Read timeout before the first token: almost always safe to retry. OpenAI either didn't receive the request or hasn't started processing it. Use exponential backoff.
Read timeout mid-stream: not safe to retry blindly. The server received your request and was generating output. A retry will create a new completion. If idempotency matters (e.g., you're writing to a database), check whether you received any partial output before retrying, and decide whether to retry the full request or continue from where you left off.
Note: OpenAI does not use HTTP 529. That status code is specific to Anthropic's API. OpenAI uses 503 for service unavailability (with a Retry-After header) and 429 for rate/quota limits. A true timeout is a client-side condition — no HTTP status code involved — which is why distinguishing it from server-error codes matters.

FAQ

Is an OpenAI API timeout the same as a 503 Service Unavailable? No. A timeout is a client-side condition — your HTTP client gave up waiting. A 503 is a server response meaning OpenAI accepted the connection but is currently unable to serve the request. Both can have similar causes (server overload), but they're handled differently. A 503 gives you an HTTP response to parse; a timeout gives you a Python exception with no HTTP status.

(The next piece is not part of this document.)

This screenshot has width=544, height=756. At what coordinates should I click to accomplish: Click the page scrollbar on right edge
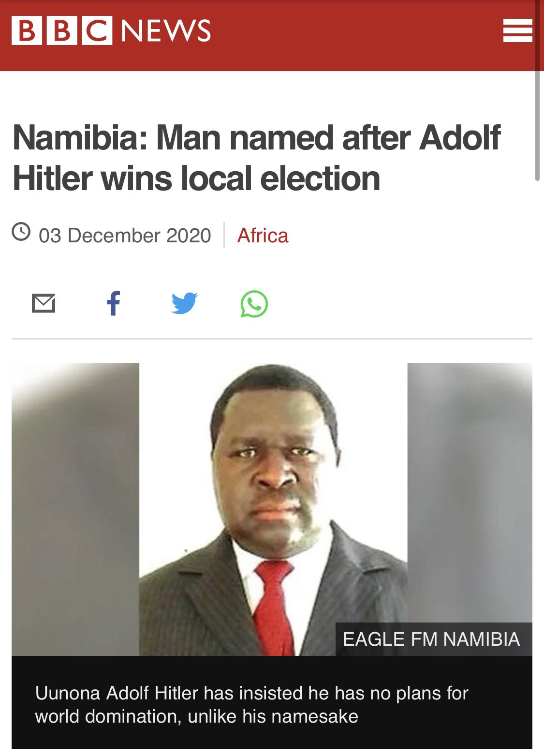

Does OpenAI support a request-level timeout separate from the SDK-level one? Yes — you can pass timeout= directly to any method call (e.g., client.chat.completions.create(..., timeout=60)), which overrides the client-level default for that single request. The value can be a float (seconds) or a full httpx.Timeout object for granular control.

Why am I getting timeouts only on o1/o3 but not on GPT-4o? Reasoning models run an internal chain-of-thought pass before producing output — this is where almost all of the latency lives. With high reasoning effort on a complex problem, o1 and o3 can take 2–5 minutes or more. This is expected. Set your timeout to at least 300–600 seconds for these models, and use streaming so your application stays responsive while waiting for output.

Last updated May 28, 2026. Timeout defaults and exception class names sourced from the OpenAI Python SDK v1.x source and httpx documentation. SDK internals can change across versions — verify against the installed SDK version in your environment.